◆ EXERCISE AIM: Copy out exactly the lines below that run from the one holding "You are a GUI agent. The screenshot is 1455×1585." to the one holding "[Click to view image in fullscreen]", keeping both of those lines and no others.

◆ INPUT FOR THIS TASK:
_ _ _ _ _ _ _
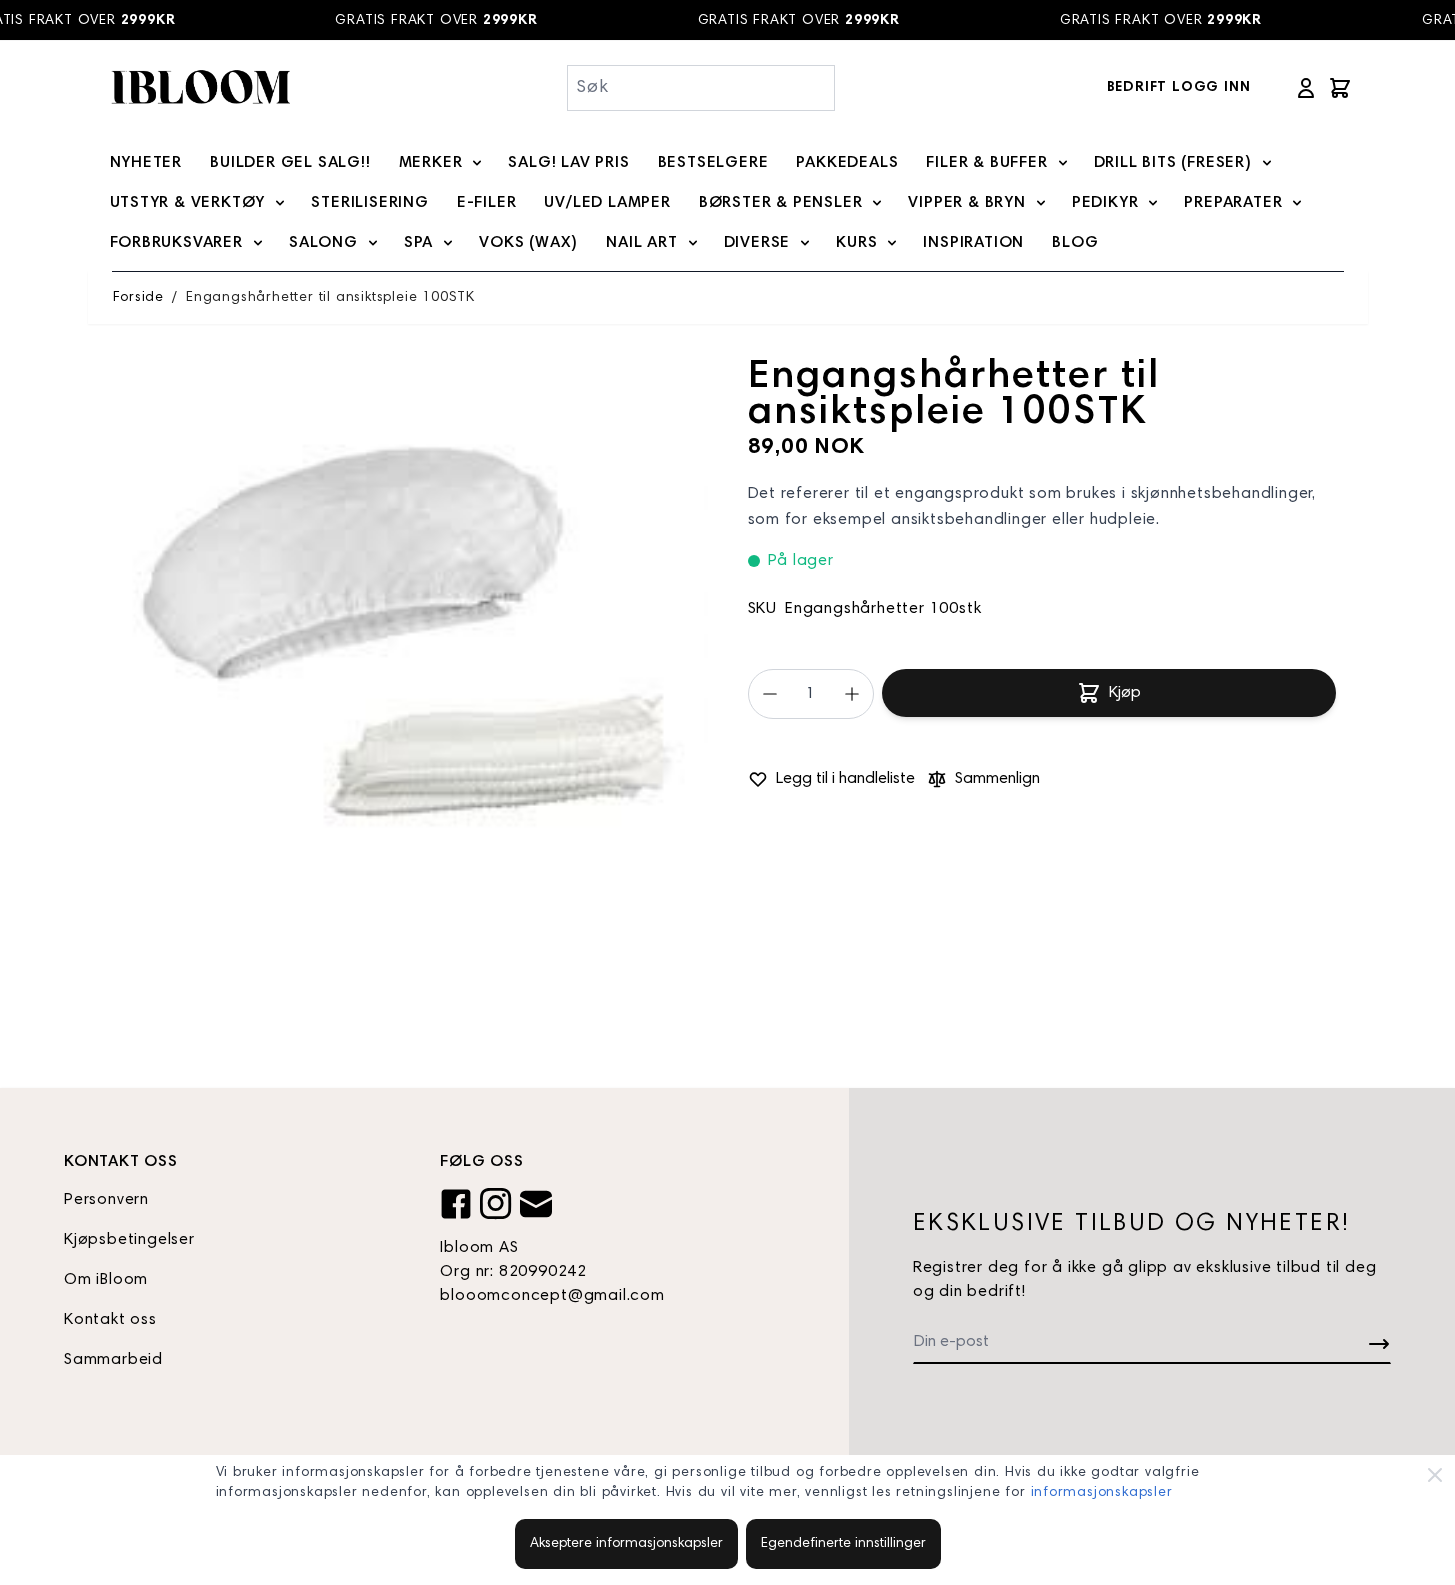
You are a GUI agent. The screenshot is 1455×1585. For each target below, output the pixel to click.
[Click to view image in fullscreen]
_ _ _ _ _ _ _
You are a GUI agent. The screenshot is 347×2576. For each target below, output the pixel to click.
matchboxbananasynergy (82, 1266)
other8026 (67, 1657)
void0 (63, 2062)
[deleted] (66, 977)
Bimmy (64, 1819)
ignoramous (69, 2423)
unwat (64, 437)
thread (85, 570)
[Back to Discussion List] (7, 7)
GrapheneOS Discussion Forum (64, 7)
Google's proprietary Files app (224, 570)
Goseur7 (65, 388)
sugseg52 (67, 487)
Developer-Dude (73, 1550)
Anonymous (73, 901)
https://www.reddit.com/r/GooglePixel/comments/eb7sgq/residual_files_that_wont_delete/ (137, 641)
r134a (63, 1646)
_ _ _ _ _ _ _
◆ RESPONSE TO THIS TASK:
You are a GUI agent. The screenshot is 1455×1585. For each target below, output the pixel to click.
[Click to view image in fullscreen]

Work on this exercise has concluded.